Я не знаю, почему она стыдилась своих рук, и не понимал, зачем кормила меня отдельно, как правило, после других. Но мне было приятно, что ее бледные губы чуть-чуть розовели и с лица сходила вялость, оно начинало жить какой-то особой, выжидательной жизнью, словно я ее должен был чем-то до смерти удивить.

Не знал я, и сколько было тете Даше лет. Скорее всего, сорок. Ибо вскользь слышал: была у нее на фронте дочь, которая слала в письмах разные безделушки.

А однажды, после не первых, уже серьезных, морозов, когда земля закаменела и трактора были поставлены на прикол, а тетя Даша стала набирать себе бригаду вязальщиц веников, встретил я ее в Ганичевом проулке, где она почему-то брала воду из полуброшенного колодца.

Она вновь утупилась и спросила: «Как живешь?» – и увертливо увела глаза на мои обшарпанные ботинки.

Я ответил, что живу хорошо, и даже вчера вечером ел.

Ее бледные губы дрогнули какой-то незнакомой чуткостью, и она произнесла:

«Пойдем, я тебя покормлю».

«Чего, у меня дома своего, что ли, нет?» – вяло задирнулся я, но под ложечкой забулькотела пустота.

Она зачем-то вылила воду из ведер, сложила их одно в другое, и мы пошли к ее аккуратненькой – как игрушка – хатке, которую она постоянно то подбеливала, то подмазывала.
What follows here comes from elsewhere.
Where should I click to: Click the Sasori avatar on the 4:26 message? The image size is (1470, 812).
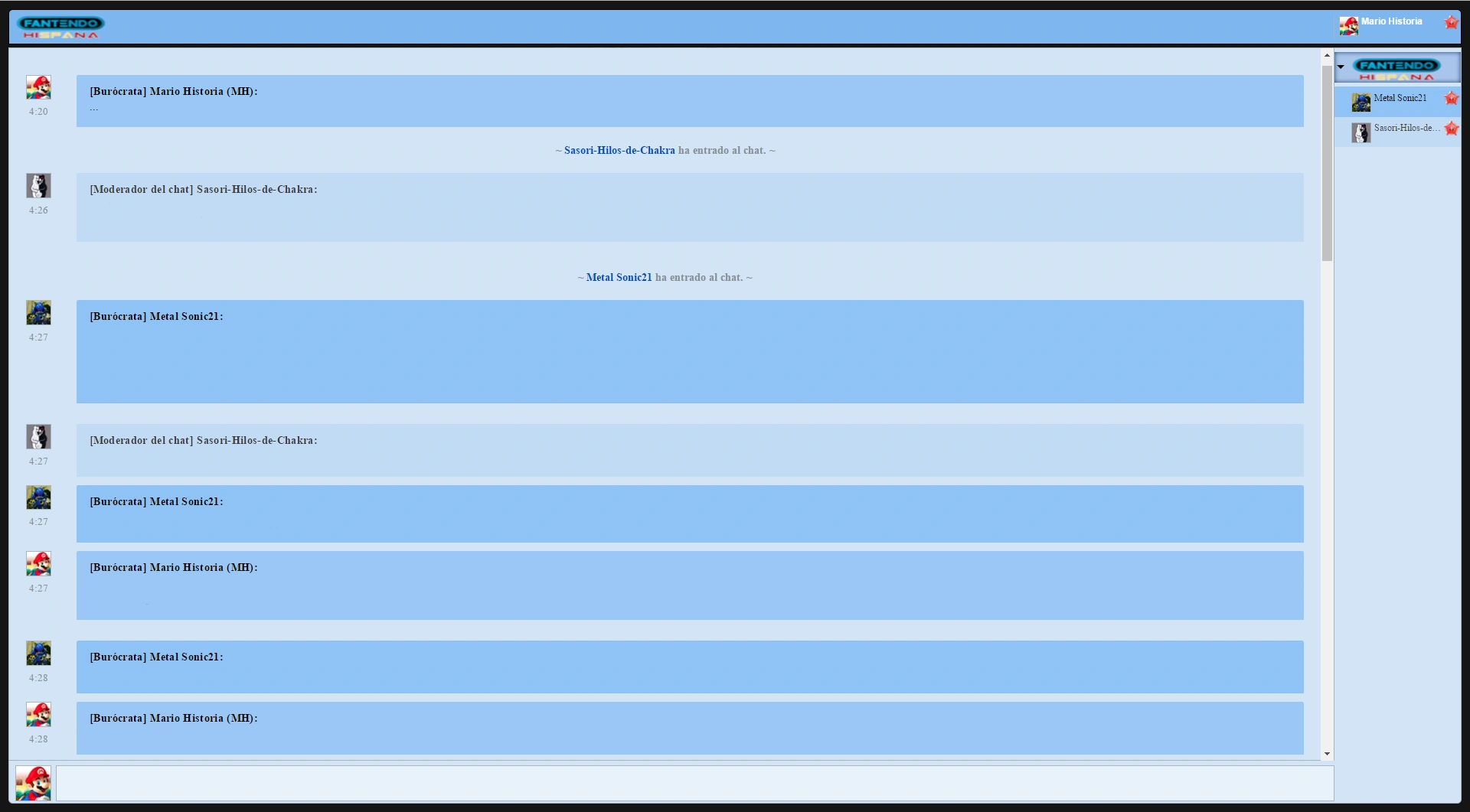click(38, 185)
Окошки ее поигрывали на солнце. За морозным узорцем паутинка гардин просматривалась. Во дворе тоже был порядок. Катушки и курятник не только побелены, но и – снизу – желтой глиной подведены.

И в комнате у нее на всем лежала незнакомая, а может, уже забытая за время военного бедлама аккуратинка. Оттого и пахло чем-то довоенным, родным.
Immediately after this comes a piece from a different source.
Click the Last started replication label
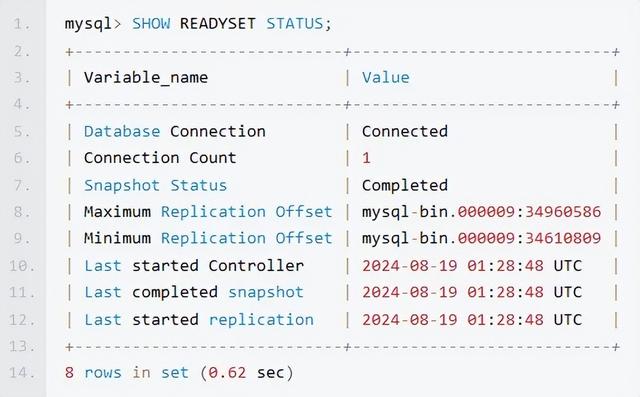coord(199,319)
Тетя Даша одним махом пальтушку с себя сбросила, за голубую ситцевую перегородку нырнула и выплыла, именно выплыла, а не вышла, в новом зеленом платье с белым воротничком, что кокетливо кидался вниз, оторочивая довольно глубокий вырез.

С гвоздя возле печки сняла маленький аккуратный передник, накинула тесемку себе на шею, а концы протянула мне: «Завяжи».

По-моему, я ей тесемки в два узла стянул. У меня, если чего попросят, сроду доразу не получается.

Только убрала она с загнетки заслонку – в нос шибануло знакомым: кажется, пареной тыквой.

Так и есть. Вот она передо мной, сердечная, зажаренная до коричневости, до самой сладости, значит.